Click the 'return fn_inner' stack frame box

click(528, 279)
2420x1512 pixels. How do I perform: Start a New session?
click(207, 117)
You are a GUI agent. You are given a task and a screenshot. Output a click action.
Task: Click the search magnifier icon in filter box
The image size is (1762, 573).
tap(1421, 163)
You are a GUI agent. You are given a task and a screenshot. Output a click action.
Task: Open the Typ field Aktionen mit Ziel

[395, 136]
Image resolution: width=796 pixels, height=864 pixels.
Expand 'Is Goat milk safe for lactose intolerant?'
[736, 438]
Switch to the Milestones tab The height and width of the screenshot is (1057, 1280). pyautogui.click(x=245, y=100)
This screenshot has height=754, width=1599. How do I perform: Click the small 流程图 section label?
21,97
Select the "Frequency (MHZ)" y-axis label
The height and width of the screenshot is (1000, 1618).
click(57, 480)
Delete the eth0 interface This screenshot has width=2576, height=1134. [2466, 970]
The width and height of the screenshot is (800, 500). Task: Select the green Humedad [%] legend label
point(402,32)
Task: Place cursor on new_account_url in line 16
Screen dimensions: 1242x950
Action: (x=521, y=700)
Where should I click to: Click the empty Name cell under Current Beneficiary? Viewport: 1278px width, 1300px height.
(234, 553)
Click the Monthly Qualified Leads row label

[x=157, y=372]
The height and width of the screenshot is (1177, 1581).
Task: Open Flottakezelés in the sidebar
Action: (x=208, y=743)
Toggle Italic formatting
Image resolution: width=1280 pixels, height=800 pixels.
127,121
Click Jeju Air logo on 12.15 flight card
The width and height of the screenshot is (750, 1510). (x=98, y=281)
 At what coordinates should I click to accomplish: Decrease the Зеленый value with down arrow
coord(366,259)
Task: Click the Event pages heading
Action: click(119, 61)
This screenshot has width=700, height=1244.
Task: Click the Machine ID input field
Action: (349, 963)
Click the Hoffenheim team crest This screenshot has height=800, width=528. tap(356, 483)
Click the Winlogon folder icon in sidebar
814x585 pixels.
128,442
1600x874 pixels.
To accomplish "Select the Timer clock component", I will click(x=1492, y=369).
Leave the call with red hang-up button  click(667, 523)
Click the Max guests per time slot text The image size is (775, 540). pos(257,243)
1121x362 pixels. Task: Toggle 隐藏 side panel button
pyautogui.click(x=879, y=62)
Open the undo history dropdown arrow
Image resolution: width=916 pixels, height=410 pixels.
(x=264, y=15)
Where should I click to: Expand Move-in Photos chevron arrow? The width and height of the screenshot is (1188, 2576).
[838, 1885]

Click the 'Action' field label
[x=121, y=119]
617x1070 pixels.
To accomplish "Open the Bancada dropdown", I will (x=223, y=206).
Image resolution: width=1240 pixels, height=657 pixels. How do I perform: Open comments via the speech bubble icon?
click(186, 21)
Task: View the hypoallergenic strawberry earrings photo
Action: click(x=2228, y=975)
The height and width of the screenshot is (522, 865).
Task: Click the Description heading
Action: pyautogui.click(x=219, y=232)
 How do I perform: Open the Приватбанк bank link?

**To do**. Repeat all the lines above verbatim.

**Exercise result**.
Click the 'return fn_inner' stack frame box

click(528, 279)
2420x1512 pixels. How do I perform: Start a New session?
click(207, 117)
You are a GUI agent. You are given a task and a screenshot. Output a click action.
Task: Click the search magnifier icon in filter box
The image size is (1762, 573).
tap(1421, 163)
You are a GUI agent. You are given a task and a screenshot. Output a click action.
Task: Open the Typ field Aktionen mit Ziel

[395, 136]
Image resolution: width=796 pixels, height=864 pixels.
Expand 'Is Goat milk safe for lactose intolerant?'
[736, 438]
Switch to the Milestones tab The height and width of the screenshot is (1057, 1280). pyautogui.click(x=245, y=100)
This screenshot has height=754, width=1599. How do I perform: Click the small 流程图 section label?
21,97
Select the "Frequency (MHZ)" y-axis label
The height and width of the screenshot is (1000, 1618).
click(57, 480)
Delete the eth0 interface This screenshot has width=2576, height=1134. [2466, 970]
The width and height of the screenshot is (800, 500). Task: Select the green Humedad [%] legend label
point(402,32)
Task: Place cursor on new_account_url in line 16
Screen dimensions: 1242x950
Action: (x=521, y=700)
Where should I click to: Click the empty Name cell under Current Beneficiary? Viewport: 1278px width, 1300px height.
(234, 553)
Click the Monthly Qualified Leads row label

[x=157, y=372]
The height and width of the screenshot is (1177, 1581).
Task: Open Flottakezelés in the sidebar
Action: (x=208, y=743)
Toggle Italic formatting
Image resolution: width=1280 pixels, height=800 pixels.
127,121
Click Jeju Air logo on 12.15 flight card
The width and height of the screenshot is (750, 1510). (x=98, y=281)
 At what coordinates should I click to accomplish: Decrease the Зеленый value with down arrow
coord(366,259)
Task: Click the Event pages heading
Action: click(119, 61)
This screenshot has width=700, height=1244.
Task: Click the Machine ID input field
Action: (349, 963)
Click the Hoffenheim team crest This screenshot has height=800, width=528. tap(356, 483)
Click the Winlogon folder icon in sidebar
814x585 pixels.
128,442
1600x874 pixels.
To accomplish "Select the Timer clock component", I will click(x=1492, y=369).
Leave the call with red hang-up button  click(667, 523)
Click the Max guests per time slot text The image size is (775, 540). pos(257,243)
1121x362 pixels. Task: Toggle 隐藏 side panel button
pyautogui.click(x=879, y=62)
Open the undo history dropdown arrow
Image resolution: width=916 pixels, height=410 pixels.
(x=264, y=15)
Where should I click to: Expand Move-in Photos chevron arrow? The width and height of the screenshot is (1188, 2576).
[838, 1885]

Click the 'Action' field label
[x=121, y=119]
617x1070 pixels.
To accomplish "Open the Bancada dropdown", I will (x=223, y=206).
Image resolution: width=1240 pixels, height=657 pixels. How do I perform: Open comments via the speech bubble icon?
click(186, 21)
Task: View the hypoallergenic strawberry earrings photo
Action: click(x=2228, y=975)
The height and width of the screenshot is (522, 865).
Task: Click the Description heading
Action: pyautogui.click(x=219, y=232)
 How do I perform: Open the Приватбанк bank link?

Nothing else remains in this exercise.